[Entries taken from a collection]

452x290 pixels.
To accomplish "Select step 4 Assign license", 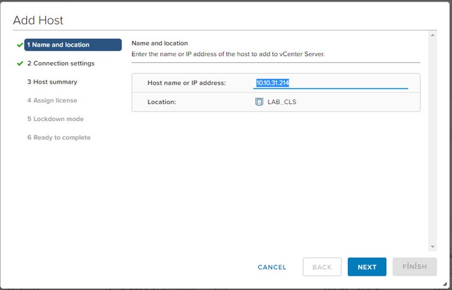I will point(52,100).
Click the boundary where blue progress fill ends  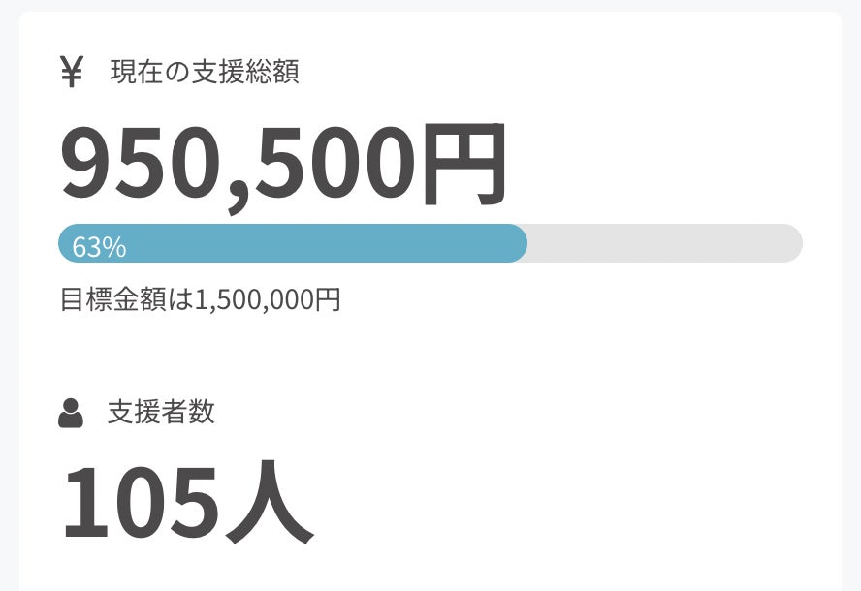(525, 243)
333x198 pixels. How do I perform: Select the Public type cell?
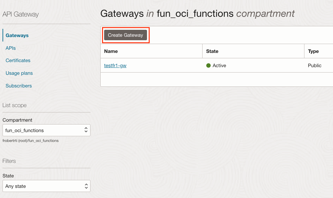pos(315,66)
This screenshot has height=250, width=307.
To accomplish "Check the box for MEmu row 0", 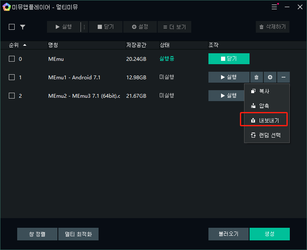I will (x=12, y=59).
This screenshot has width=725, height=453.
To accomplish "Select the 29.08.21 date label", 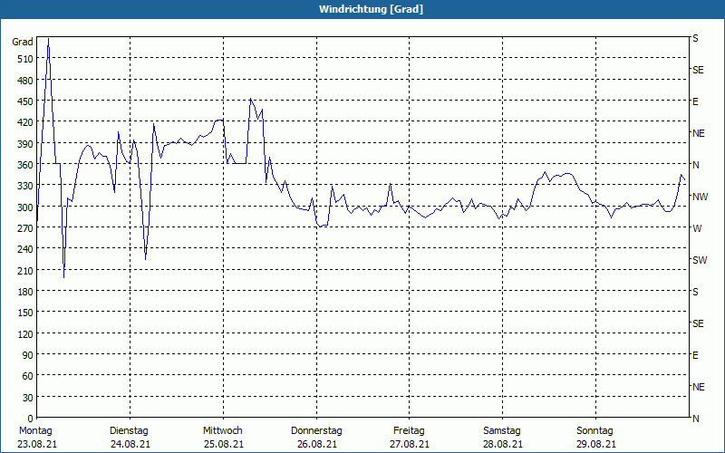I will pos(595,444).
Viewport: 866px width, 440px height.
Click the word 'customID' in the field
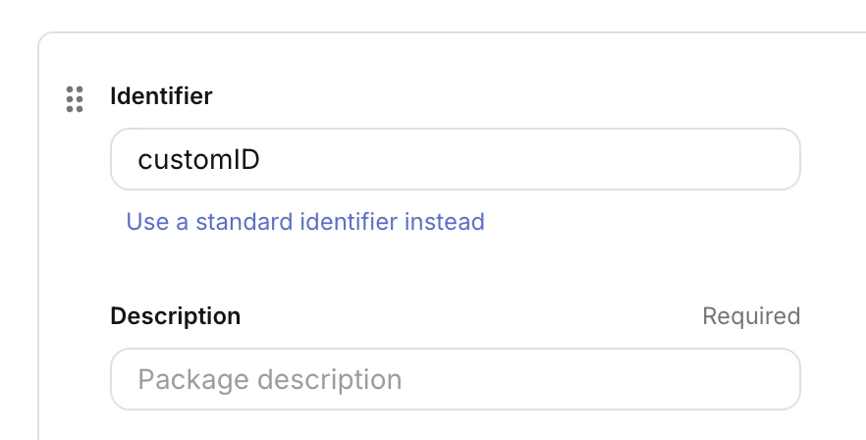coord(198,160)
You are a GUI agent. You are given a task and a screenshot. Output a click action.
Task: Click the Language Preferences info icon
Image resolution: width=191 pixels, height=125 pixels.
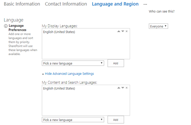pyautogui.click(x=6, y=26)
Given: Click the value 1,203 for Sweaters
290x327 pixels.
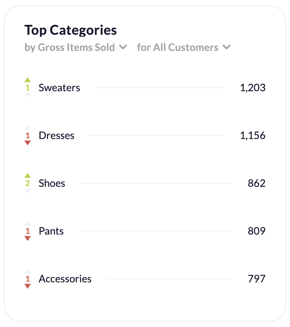Looking at the screenshot, I should 253,88.
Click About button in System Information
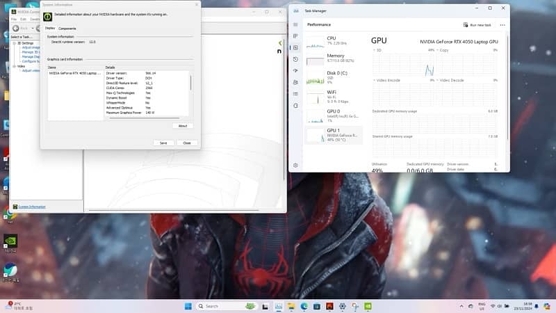 (x=182, y=126)
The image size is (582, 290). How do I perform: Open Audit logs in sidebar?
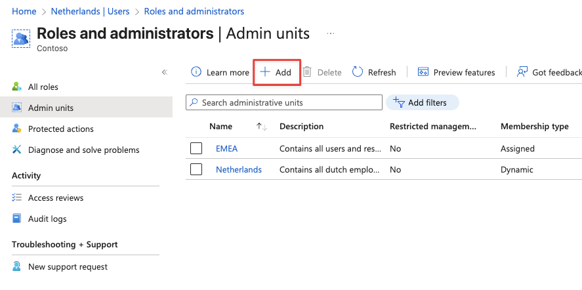tap(47, 218)
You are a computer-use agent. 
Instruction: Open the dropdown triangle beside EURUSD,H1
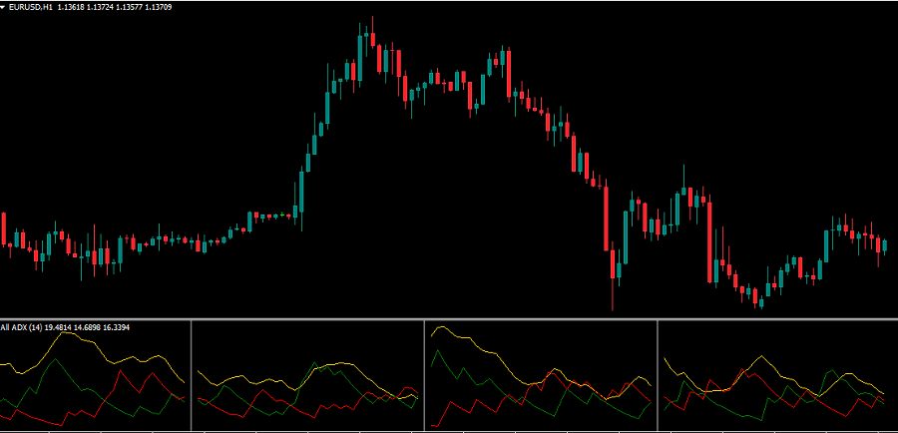pos(4,7)
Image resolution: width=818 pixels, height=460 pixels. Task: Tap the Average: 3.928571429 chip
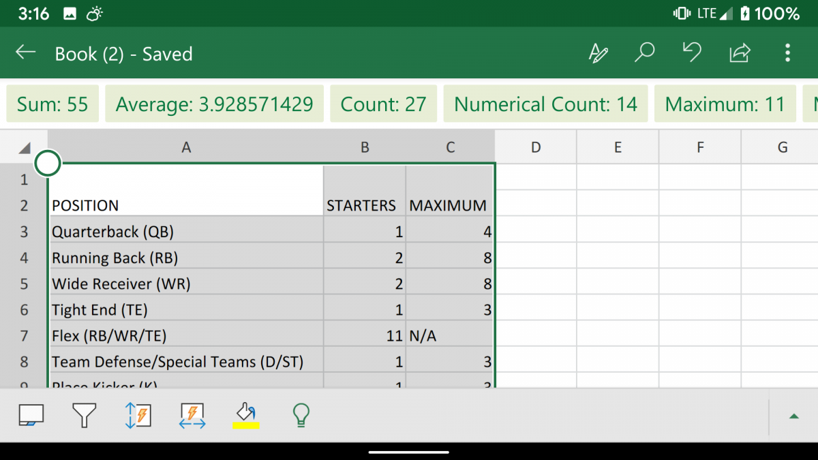click(x=214, y=104)
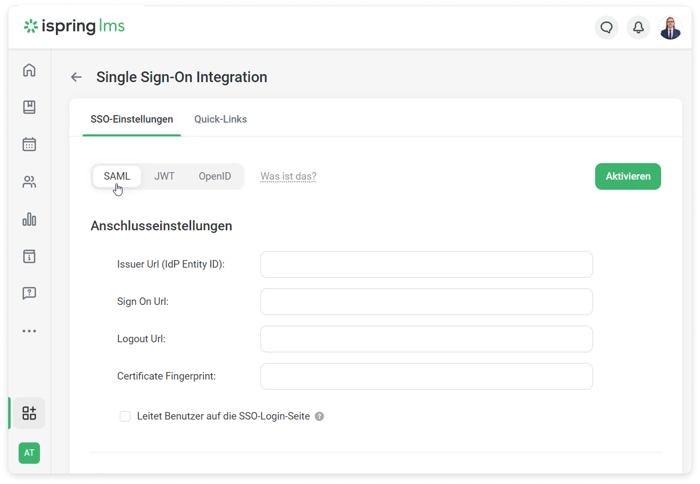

**Task item**
Write down exactly what the lines above say, from the line holding "Viewport: 866px width, 440px height." through the line holding "Task: Click the", and nothing more. Do not copy the pictures.

**Response to the exercise**
Viewport: 866px width, 440px height.
Click the word 'customID' in the field
coord(198,160)
You are a GUI agent. You are given a task and a screenshot. Output a click action.
Task: Click the Language Preferences info icon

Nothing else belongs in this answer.